I visualized all the “stuff” in my purse, and I could make a case that I, too, was a minimalist. Like her, I was carrying only the things I needed.

Well, perhaps I’m taking liberties with the word “minimalism” when describing my purse. There’s about 25 Bics in my purse, but that overkill comes from a hard-learned lesson.

On one of my first interviews for the newspaper, my pen ran out of ink. When I had to ask the person I was interviewing for a pen, I felt like an idiot. I vowed to never be without a working ballpoint again. Hence the reason for two dozen Bics in my purse.  

Hey, a reporter can’t be too careful or ill-prepared.

There’s the travel size packets of Kleenex. With allergies that stick around most of the year, having tissues I can grab in a hurry is a necessity.

Plus I’m clumsy. My Kleenex buddies have helped me mop up spilled drinks, melting ice cream and squished ketchup packets more times than I care to count.

Then there’s the added weight of all the coins jingling around in my purse. I’ve never gotten into the habit of putting coins in my wallet. I simply toss them into my purse after a transaction so there’s always a river of coins in the bottom. In a pinch, I can always rustle up $1.06 in dimes, nickels and pennies for something off the dollar menu at the drive through.

Which brings me to the camera bag. Sure I could use my cell phone to take pictures, but I love old-fashioned photography so I seldom venture out without my trusty Canon.

> **Collected data**
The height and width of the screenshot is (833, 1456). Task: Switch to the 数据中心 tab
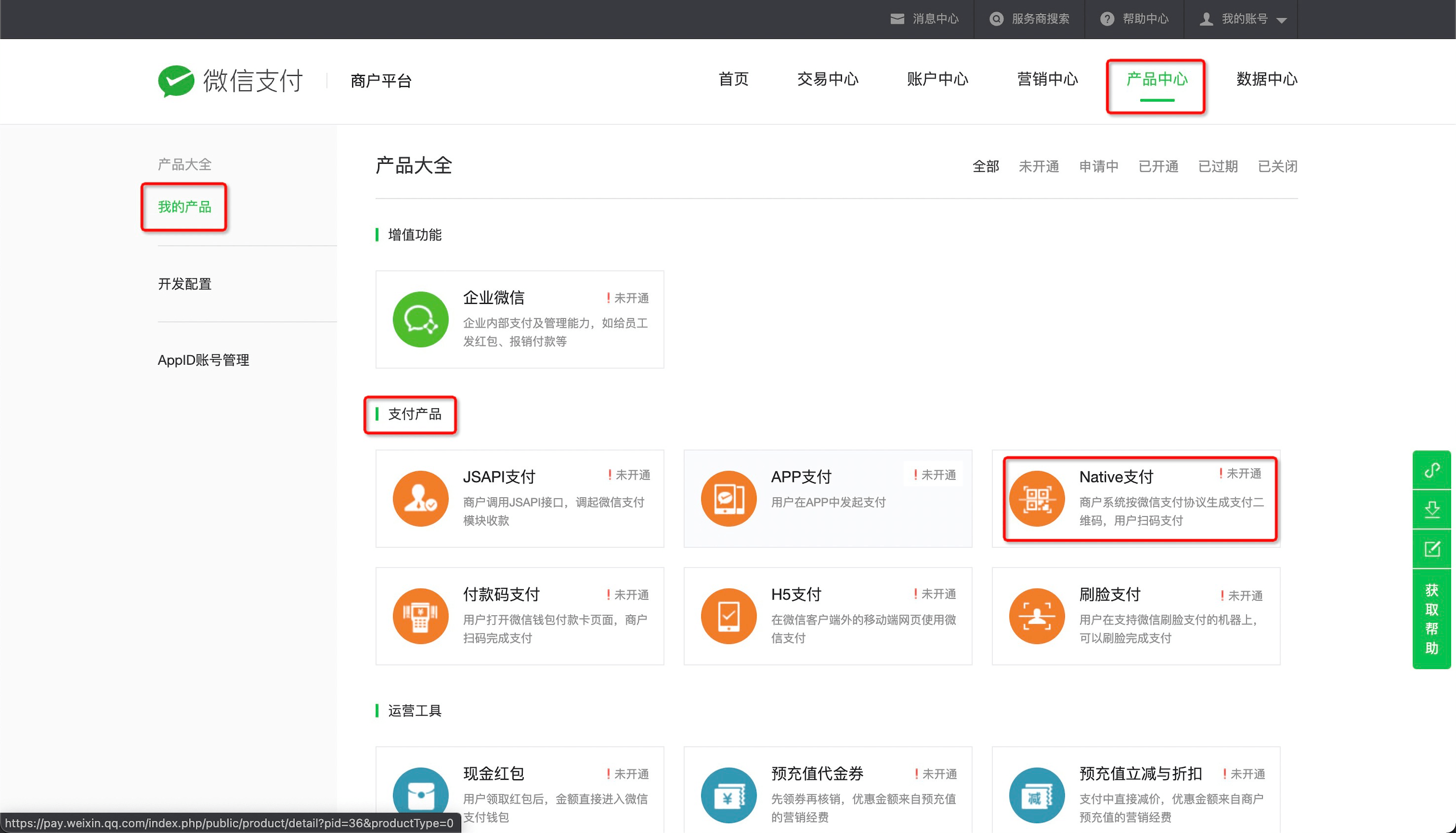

> **Work to do**
1) Rewrite the purse essay starting at "Hey, a reporter" and ending at "is a necessity.", replacing "reporter" with "journalist".
2) Which kinds of coin does the purse essay name?
Work only from the essay about purse contents.

> **Solution list**
1)
Hey, a journalist can’t be too careful or ill-prepared.

There’s the travel size packets of Kleenex. With allergies that stick around most of the year, having tissues I can grab in a hurry is a necessity.

2) Dimes, nickels, pennies